* **EXERCISE MATERIAL**
_ _ _ _ _

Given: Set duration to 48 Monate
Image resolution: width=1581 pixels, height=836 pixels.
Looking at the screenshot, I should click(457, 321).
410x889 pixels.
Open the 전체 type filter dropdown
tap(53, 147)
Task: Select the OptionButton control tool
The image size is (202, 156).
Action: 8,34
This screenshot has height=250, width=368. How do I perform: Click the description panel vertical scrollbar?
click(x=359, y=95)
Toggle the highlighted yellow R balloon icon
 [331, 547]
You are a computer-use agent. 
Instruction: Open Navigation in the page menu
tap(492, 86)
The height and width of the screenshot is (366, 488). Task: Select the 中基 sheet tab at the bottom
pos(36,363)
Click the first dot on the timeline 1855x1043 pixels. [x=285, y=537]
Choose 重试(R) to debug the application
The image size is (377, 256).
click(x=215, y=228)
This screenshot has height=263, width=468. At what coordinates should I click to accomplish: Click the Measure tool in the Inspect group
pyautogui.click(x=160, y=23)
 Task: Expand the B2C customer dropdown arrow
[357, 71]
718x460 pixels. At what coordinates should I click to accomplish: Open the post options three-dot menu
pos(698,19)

_ _ _ _ _

* **WHAT YOU WILL DO**
All of the lines above must be returned exactly as they stand.

* **EXERCISE RESULT**
Given: Set duration to 48 Monate
Image resolution: width=1581 pixels, height=836 pixels.
Looking at the screenshot, I should click(457, 321).
410x889 pixels.
Open the 전체 type filter dropdown
tap(53, 147)
Task: Select the OptionButton control tool
The image size is (202, 156).
Action: 8,34
This screenshot has height=250, width=368. How do I perform: Click the description panel vertical scrollbar?
click(x=359, y=95)
Toggle the highlighted yellow R balloon icon
 [331, 547]
You are a computer-use agent. 
Instruction: Open Navigation in the page menu
tap(492, 86)
The height and width of the screenshot is (366, 488). Task: Select the 中基 sheet tab at the bottom
pos(36,363)
Click the first dot on the timeline 1855x1043 pixels. [x=285, y=537]
Choose 重试(R) to debug the application
The image size is (377, 256).
click(x=215, y=228)
This screenshot has height=263, width=468. At what coordinates should I click to accomplish: Click the Measure tool in the Inspect group
pyautogui.click(x=160, y=23)
 Task: Expand the B2C customer dropdown arrow
[357, 71]
718x460 pixels. At what coordinates should I click to accomplish: Open the post options three-dot menu
pos(698,19)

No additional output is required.